- EXERCISE DESCRIPTION:
Character for character, give back every line below.

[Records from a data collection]
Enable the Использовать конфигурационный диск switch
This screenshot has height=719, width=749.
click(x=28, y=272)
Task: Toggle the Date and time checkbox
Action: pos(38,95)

- ANSWER SPACE:
Enable the Использовать конфигурационный диск switch
This screenshot has height=719, width=749.
click(x=28, y=272)
Task: Toggle the Date and time checkbox
Action: pos(38,95)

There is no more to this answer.